== EXTRACT TO READ ==
Associate health minister announces repeal of Therapeutic Products Act

Under the Act, certain products would be over-regulated

Associate health minister announces repeal of Therapeutic Products Act

Associate Health Minister Casey Costello has announced the pending full repeal of the Therapeutic Products Act (TPA).

"The current Medicines Act is outdated, and the TPA was not the right solution. It would have over-regulated some products and imposed unnecessary costs on consumers, businesses, and exporters”, she explained. "The medicines and products in question are essential for the health of New Zealanders. Our goal is to ensure cost-effective access to the appropriate products to support health outcomes and remove unnecessary barriers for exporters".

Costello shared that she intended for the repeal bill to be passed this year.

"Industry groups have expressed concerns that their products, particularly lower-risk items like some natural health products, would be over-regulated. Consumers, importers, and practitioners have indicated that over-regulation could make these products more expensive or unavailable. I am not convinced that the Act would have improved the approval times for new medicines”, she said.

The majority of the TPA’s provisions were scheduled to take effect on 1 September 2026; thus, businesses or practitioners will not be required to modify current operations. Moreover, consumers will not experience disruption.

Costello confirmed that the government would craft a "modern, risk-proportionate regulatory regime for medicines and medical devices, along with a separate updated regime for natural health products".

"The new framework should support innovators and health practitioners and provide timely access to new and promising therapies. The right system should also reduce pressure on general practitioners and the hospital system", she said.

The government is set to look into proposals for new laws to streamline the approval process for new medicines. The government intends to ascertain that regulation backs health and medical product innovation as well as economic growth.

"There will be engagement with key groups through this process. I hope we can build on some of the work that has already been done in this area and look forward to hearing from consumers, industry, and practitioners so that we develop the best possible law and frameworks", Costello said.

The repeal of the TPA is in line with commitments made in the National-New Zealand First and National-ACT coalition agreements.

== GIVEN DATA ==
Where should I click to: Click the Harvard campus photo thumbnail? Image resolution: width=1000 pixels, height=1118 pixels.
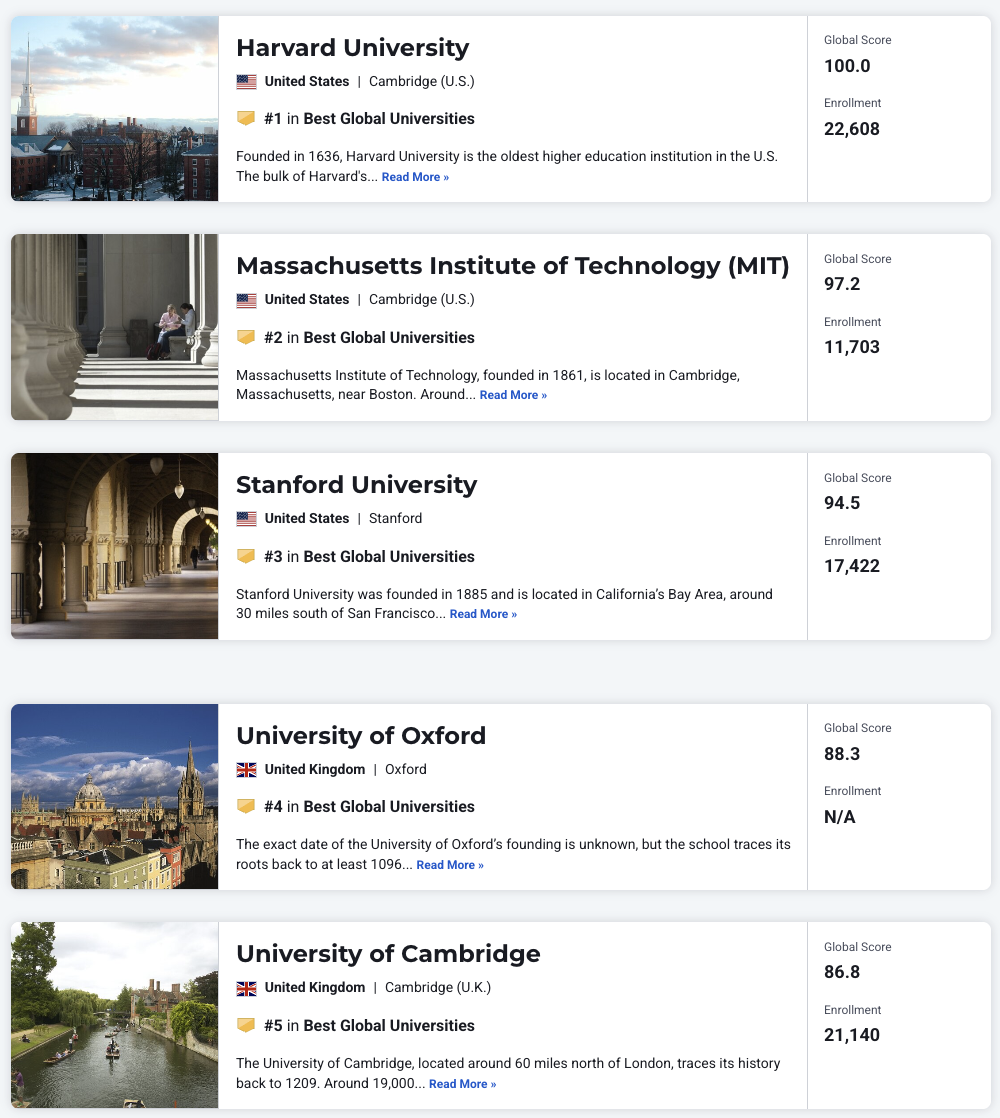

== WORK ORDER 1 ==
In the article on the Therapeutic Products Act repeal, list the groups on which, according to Costello, the TPA would have imposed unnecessary costs.
== WORK ORDER 2 ==
Rewrite the paragraph beginning "Industry groups have expressed concerns" from the article on the Therapeutic Products Act repeal as a short bulleted list that keeps its main facts.

== TASK SOLUTION 1 ==
- Consumers
- Businesses
- Exporters

== TASK SOLUTION 2 ==
- Industry groups worried that their products, especially lower-risk items such as some natural health products, would be over-regulated.
- Consumers, importers, and practitioners said over-regulation could make these products more expensive or unavailable.
- Costello is not convinced the Act would have improved approval times for new medicines.